Era muito irritante. Na sala dos professores, a Mirtes, aqueles cabelos vermelhos, sempre muito bem pintados, arrumados, sempre bem acima do peso, os óculos de armação muito boa, as unhas tão bem pintadas, as jóias (Mirtes era judia como ela), tinha mestrado, carro grande, dois filhos, casa grande, empregada e marido. Um marido comerciante, muito bem instalado. Dava aulas na faculdade local e era a diretora da escola. Amiga da sua família, convidava para jantares e outros programas,. Mas, as vezes, falava com ela em um tom… de quem exige ou manda, usava aquele tom rapidamente, depois mudava. Se tivesse alguma dúvida do fracasso de sua vida, bastava ver Mirtes e se ver, e odiar.

 –  Tem jantarzinho hoje, Mirian..
–   É, aqui na escola?
–   Nãooo.. lá em casa
–  Tenho provas para corrigir –   disse, sentindo-se tentada, as reuniões na casa dela eram boas, as pessoas mais interessantes da cidade iam lá.

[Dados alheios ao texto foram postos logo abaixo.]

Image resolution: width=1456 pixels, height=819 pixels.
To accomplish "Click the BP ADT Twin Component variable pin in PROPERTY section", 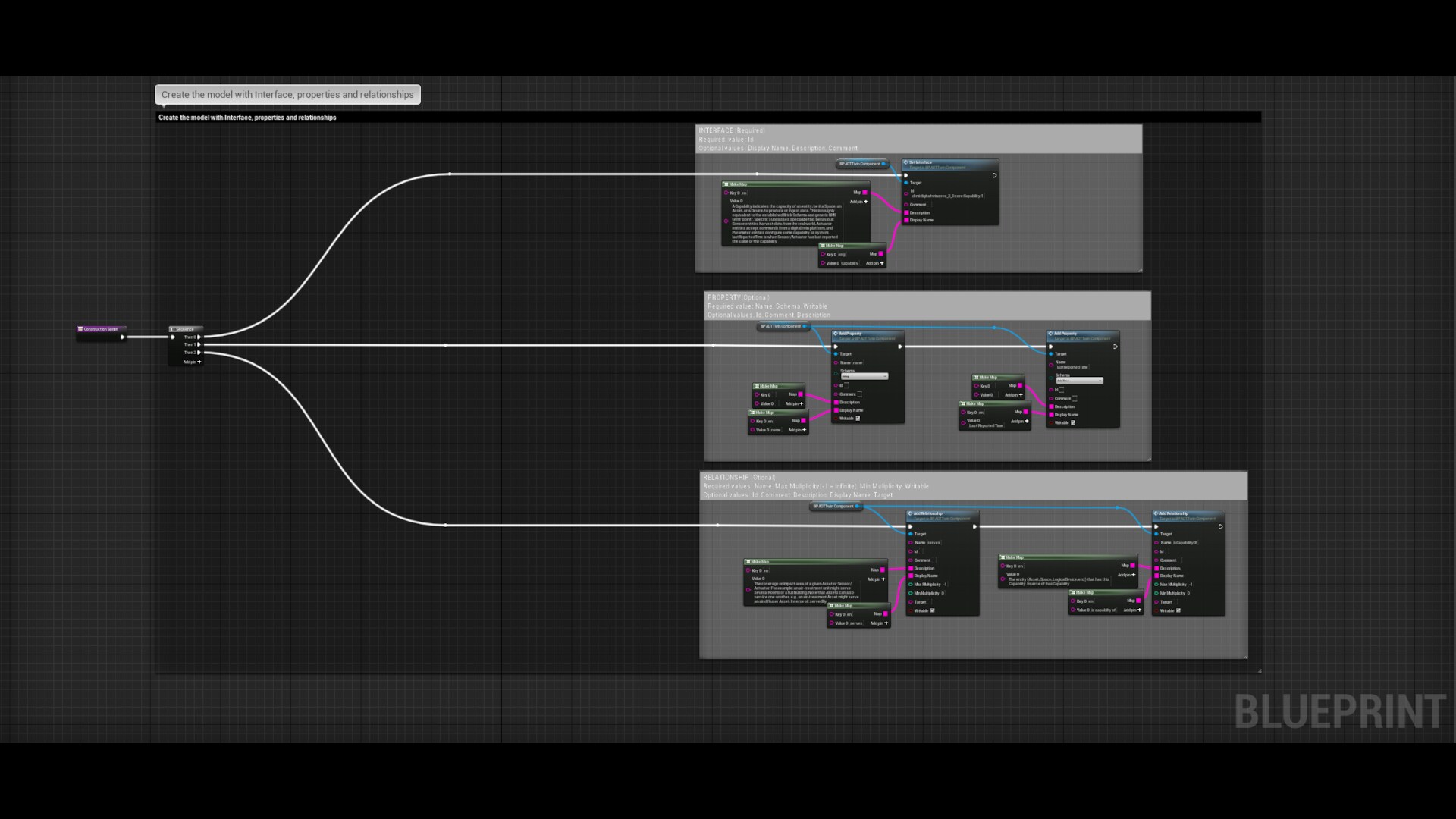I will 805,326.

–  Quero te apresentar alguém..
–  Mesmo? –   por que nunca fez isso antes, se perguntou? Ia fazer 41 anos… porque só agora…

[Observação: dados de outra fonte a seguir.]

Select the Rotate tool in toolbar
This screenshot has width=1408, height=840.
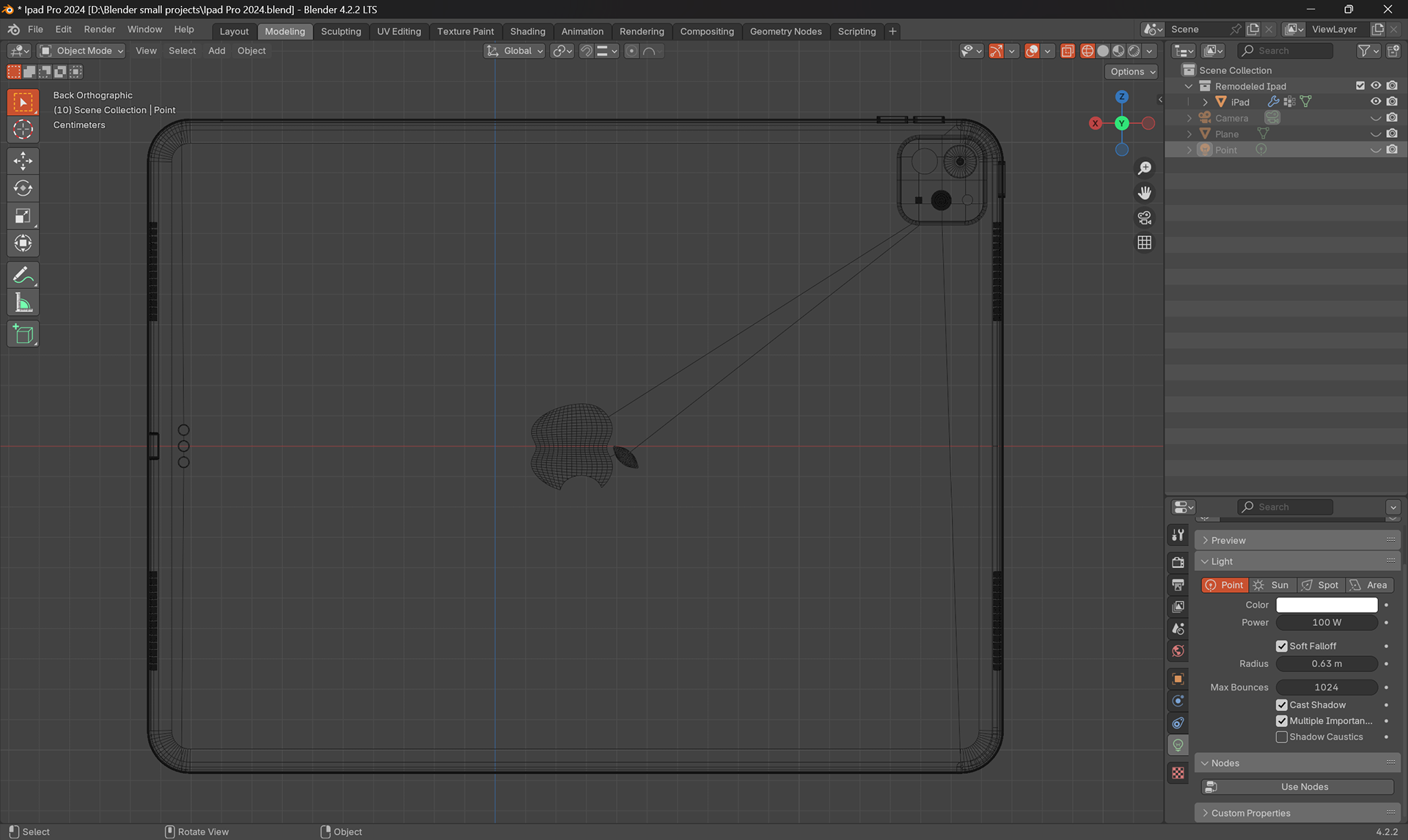pos(23,188)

–  Você vai gostar dele, são bem parecidos. É primo do Jorge.
–  Ok… riu, não custa conhecer.

Em casa, no quarto, a cama de solteira, os móveis antiquados, a escrivaninha com provas e mais provas, ficou pensando. Se ele me der bola, um pouco de bola, se ele se interessar por mim, um pouco que seja, eu fico com ele. Se ele quiser, eu vou morar com ele. Lavo a louça, passo a roupa, faço o jantar. O diabo existe e me persegue, caso contrário eu não estaria com 41 anos e nesse mesmo quarto há exatos 37 anos. Se houver uma única oportunidade, um meio convite para sair, eu farei de tudo. Vou fazer mão, pé, arrumar o cabelo, só não vou exagerar demais na maquiagem, embora, a Mirtes se pinte tanto que vai achar, apenas, que eu criei juízo. Se é para morrer nessa cidade que seja então como senhora, com direito a estar na mesa de Mirtes no clube no sábado a noite, jogar na noite de casais na casa do prefeito, receber minha mãe e minha irmã com um jantar bem feito. Só venho aqui nos domingos e só para um lanche. E mais, mesmo que ele tenha 5 filhos e eu não herde nada, eu topo. Vou para uma secretaria ou vou ser vice na escola. Fico nesse buraco em que nasci, porque já fiquei, mas, os comerciantes vão dizer bom dia Dona Mirian, com aquele olhar de homem que cumprimenta mulher que tem homem e conforto, e não, oi Professora Mirian, que belo dia não, com voz um pouco infantilizada e neutra que se usa para a professora dos filhos.

Antes de sair, arrumando alguns livros na estante da sala sob o olhar curioso da mãe, a irmã nem para levantar a cabeça do crochê, pensou:
– Deve ser essa a tal hora da estrela.